What needs to be done — Please repeat every record below exactly as written, but leave out the pictures.

Data listing —
════════════════

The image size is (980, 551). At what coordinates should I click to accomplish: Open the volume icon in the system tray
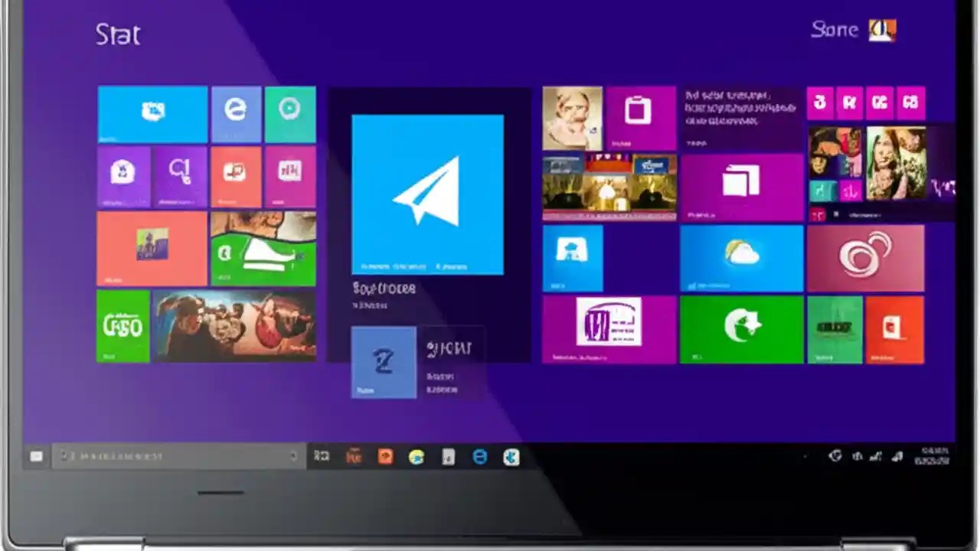[x=897, y=457]
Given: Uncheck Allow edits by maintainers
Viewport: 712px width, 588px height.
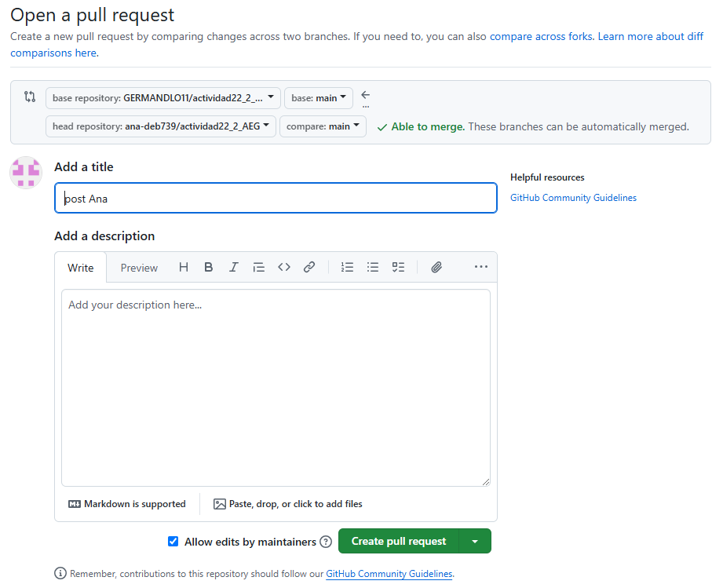Looking at the screenshot, I should click(x=173, y=542).
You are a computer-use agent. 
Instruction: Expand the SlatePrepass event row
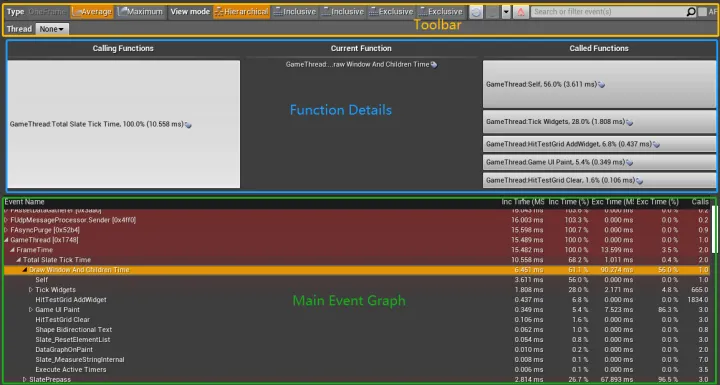click(x=25, y=379)
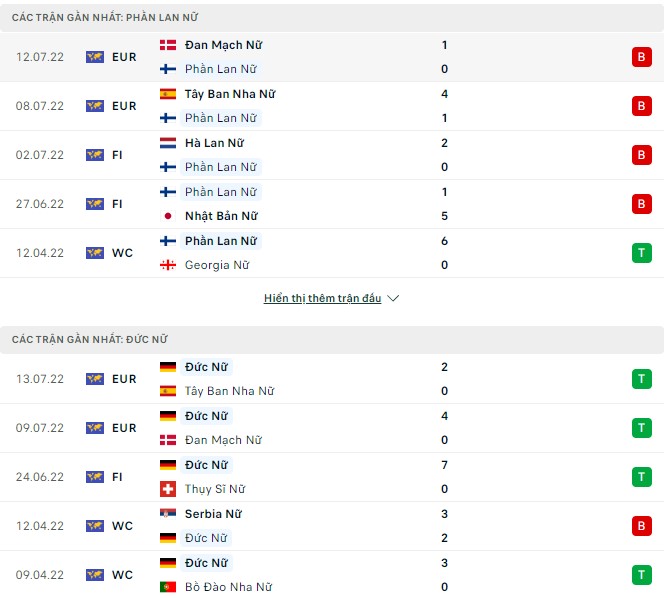Click Denmark flag beside Đan Mạch Nữ, 12.07.22

tap(168, 45)
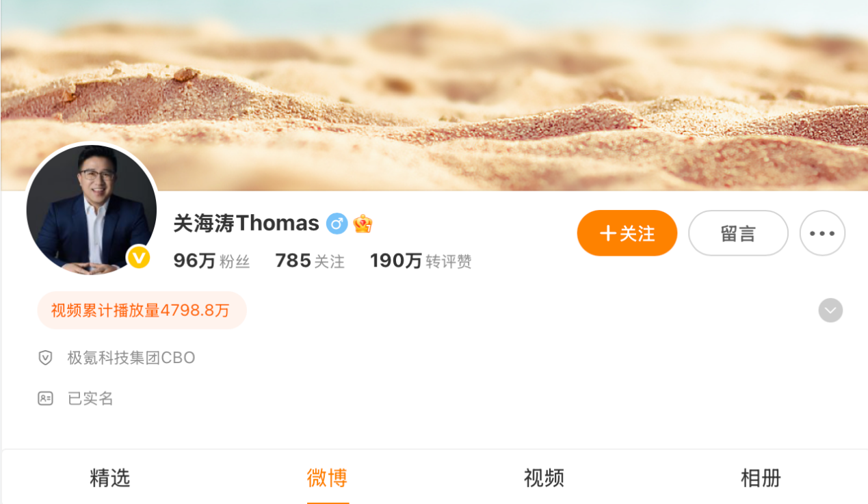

════════════════

Solved exercise —
The image size is (980, 551). At what coordinates should I click to accomplish: Open the volume icon in the system tray
[x=897, y=457]
Given: Uncheck Allow edits by maintainers
Viewport: 712px width, 588px height.
Looking at the screenshot, I should click(x=173, y=542).
You are a computer-use agent. 
Instruction: Expand the SlatePrepass event row
click(x=25, y=379)
Click Denmark flag beside Đan Mạch Nữ, 12.07.22

tap(168, 45)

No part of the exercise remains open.